Re: Failure modes: NAT vs SPI

[Adam Armstrong <lists () memetic org>]

This thread makes me sad.

adam.

On 03/02/2011 19:09, Jay Ashworth wrote:
> ----- Original Message -----
> > From: "Owen DeLong"<owen () delong com>
> > On Feb 3, 2011, at 8:29 AM, Jay Ashworth wrote:
> > > This is the crux of the argument I've been trying, rather ineptly,
> > > to make: when it breaks, *which way does it fail*. NAT fails safe,
> > > generally.
> > So does any decent stateful inspection firewall.
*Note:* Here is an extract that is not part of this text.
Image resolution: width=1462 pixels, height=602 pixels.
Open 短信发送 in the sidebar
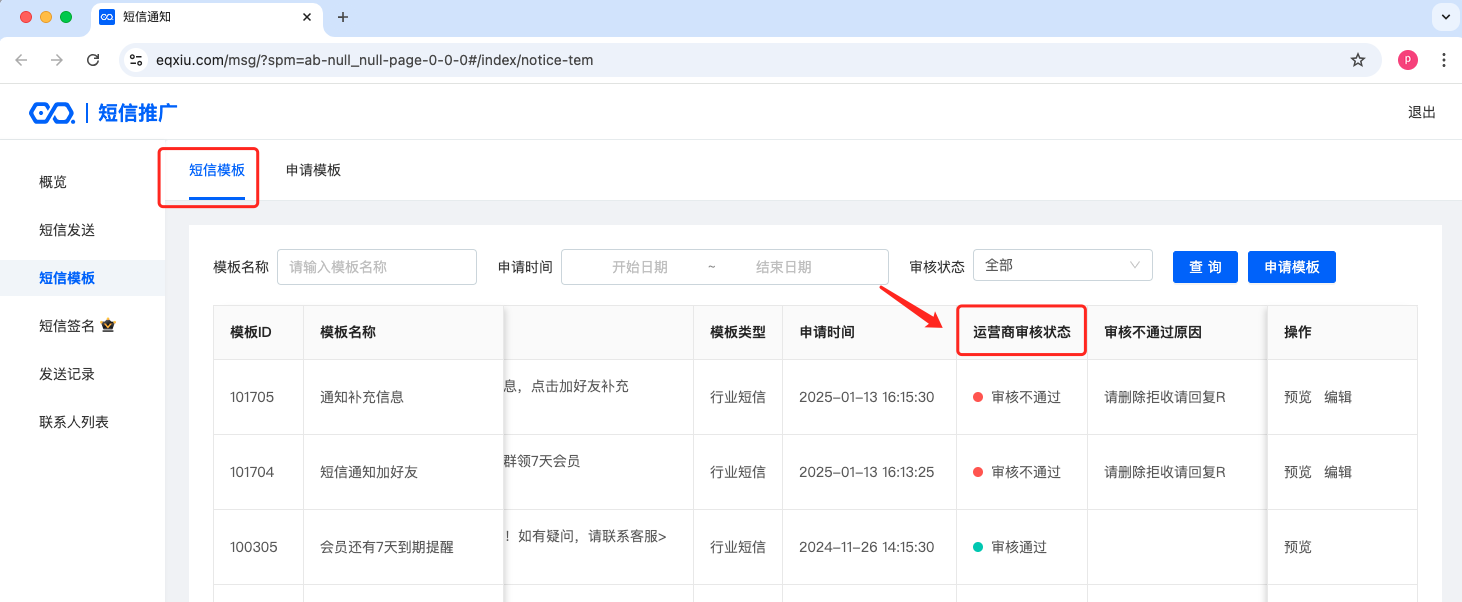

That's why your
> > argument doesn't hold water.
> Perhaps we disagree on the definition of "decent".
>
> An SPI Firewall is code, running on a router.  It drops packets which should
> not otherwise be routed by the base routing code running on that router,
> which knows how to reach the internal network's addresses, and packets are
> sent to it from the Net-at-large.
>
> In the NAT4 case, those internal addresses are unknown to the NAL, and the
> NAT code, as configured by the person operating the edge router, is the only
> way for packets to get into the LAN; if the NAT code falls over on the router,
> then packets cannot get in, since the outside world *cannot get packets to
> that router with addresses which it will further route inbound*.
>
> That's the expansion of "fails safe".
>
> Let us now examine the alternate case.
>
> In this case, that original SPI case I mentioned above, we're assuming
> routable addresses behind that firewall -- that is, the NAL *does* know
> how to aim packets at a *specific host inside my LAN*.
>
> Those packets get to my edge router, and the SPI firewall drops the
> appropriate packets before they're actually handed to the routing core,
> and sent inwards.
>
> If the firewall code fails or is inadvertanly turned off, what happens?
>
> Why, the router does what it's designed for, it routes.  Those external
> packets.  In, to my hosts.  With no firewall in the way.
>
> Sorry to have to show my work, but that's my work: please explain how
> you feel that those two situations do *not* make NAT safer in the edge
> case where an SPI firewall fails in such a fashion as not to drop the
> packets asked of it?
>
> All that's necessary to cause that failure is to say "turn it off", whereas
> causing a comparable failure on the NAT side requires *defining specific new
> rules that target specific internal hosts by IP address*, which is a
> much more complex task, which effectively cannot be accomplished by
> accident, unlike accidentally disabling a firewall.
>
> Cheers,
> -- jra